Proposition n° 8 de votre Rapporteure : améliorer la visibilité de la stratégie des fonds d’investissement au bénéfice des petits actionnaires en complétant le rapport que le conseil d’administration ou le directoire doit fournir à l’assemblée générale ordinaire annuelle en application de l’article L. 225-100 du code de commerce par une information sur l’échéance à laquelle les fonds d’investissement de type fermé qui ont pris des participations dans la société se sont engagés à restituer les fonds qui leur ont été remis par leurs clients.

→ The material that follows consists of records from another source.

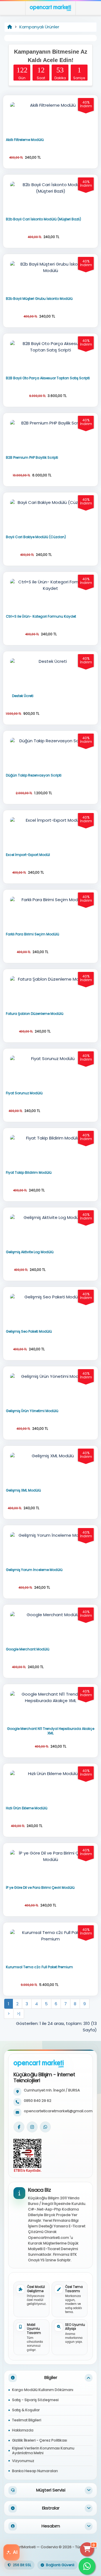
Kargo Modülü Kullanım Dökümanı (42, 2389)
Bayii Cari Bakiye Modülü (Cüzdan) (36, 537)
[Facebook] (18, 2126)
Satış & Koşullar (26, 2410)
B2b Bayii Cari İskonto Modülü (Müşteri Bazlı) (43, 219)
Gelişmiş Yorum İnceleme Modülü (34, 1570)
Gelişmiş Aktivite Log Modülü (30, 1252)
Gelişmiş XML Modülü (23, 1490)
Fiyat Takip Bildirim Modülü (29, 1172)
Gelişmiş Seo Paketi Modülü (29, 1331)
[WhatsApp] (45, 2126)
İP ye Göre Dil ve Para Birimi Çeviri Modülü (40, 1887)
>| (18, 2014)
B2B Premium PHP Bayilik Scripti (32, 457)
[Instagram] (32, 2126)
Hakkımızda (22, 2430)
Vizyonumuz (23, 2460)
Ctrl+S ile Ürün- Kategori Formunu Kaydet (41, 616)
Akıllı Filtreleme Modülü (25, 140)
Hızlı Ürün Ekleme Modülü (26, 1808)
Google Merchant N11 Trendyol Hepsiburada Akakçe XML (50, 1731)
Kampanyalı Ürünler (39, 27)
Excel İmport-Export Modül (28, 855)
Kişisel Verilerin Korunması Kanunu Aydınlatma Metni (43, 2451)
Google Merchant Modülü (27, 1649)
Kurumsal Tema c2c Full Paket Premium (39, 1967)
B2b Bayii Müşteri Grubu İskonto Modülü (39, 298)
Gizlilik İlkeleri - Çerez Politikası (39, 2440)
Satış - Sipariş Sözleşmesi (35, 2400)
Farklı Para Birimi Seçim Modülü (32, 934)
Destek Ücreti (22, 696)
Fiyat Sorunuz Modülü (24, 1093)
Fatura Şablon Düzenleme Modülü (34, 1013)
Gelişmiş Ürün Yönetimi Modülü (32, 1411)
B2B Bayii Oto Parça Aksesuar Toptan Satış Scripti (48, 378)
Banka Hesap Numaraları (35, 2471)
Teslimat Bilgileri (26, 2420)
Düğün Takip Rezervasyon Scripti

Proposition n° 9 de votre Rapporteure : neutraliser provisoirement les droits de vote attachés à des titres financiers empruntés.

Proposition n° 10 : instaurer, par la loi, une représentation obligatoire des salariés non-actionnaires, avec voix délibérative, au sein des conseils d’administration et de surveillance des entreprises de plus de 5000 salariés, y compris dans les comités spécialisés de ces conseils. Dans l’immédiat, fixer à deux le nombre de représentants des salariés non-actionnaires.

En contrepartie :

– accompagner la représentation des salariés dans les conseils d’administration et de surveillance en engageant concomitamment une simplification du droit du travail, sans mettre en cause la protection des salariés, notamment grâce à l’instauration d’une sécurisation des parcours professionnels (proposition de votre Rapporteure) ;

– de manière parfaitement concomitante, alléger les obligations mises à la charge des employeurs par le code du travail, en créant un contrat de travail unique et en simplifiant les modalités de licenciement sans amoindrir le contrôle du juge (proposition de votre Co-rapporteur).

Proposition n° 11 : améliorer le dialogue social :

– en développant la formation économique délivrée aux salariés, une formation spécifique devant être assurée aux délégués du personnel, aux membres des comités d’entreprise, ainsi qu’aux administrateurs représentant les salariés au sein des conseils d’administration ou de surveillance ;

– en confiant la présidence du comité d’entreprise à un représentant des salariés ;

– en complétant les codes de gouvernance par une recommandation invitant à créer des comités des risques au sein des conseils d’administration et de surveillance, les comités devant informer les conseils d’administration ou de surveillance ainsi que les comités d’entreprise deux fois par an .

Proposition n° 12 : réformer le délit d’entrave au fonctionnement du comité d’entreprise pour permettre une meilleure anticipation des difficultés des entreprises.

Proposition n° 13 : améliorer la quantité et la qualité des informations du rapport de gestion prévu par l’article L. 225-102-1 du code de commerce sur les questions de diversité, et notamment sur la diversité des origines, des profils, des parcours (universitaires, promotion interne ou recrutement externe…) des dirigeants-mandataires sociaux ;

Prévoir l’obligation pour les entreprises d’établir des plans d’action en faveur du développement de la diversité dans les conseils d’administration ou de surveillance (proposition de votre Rapporteure).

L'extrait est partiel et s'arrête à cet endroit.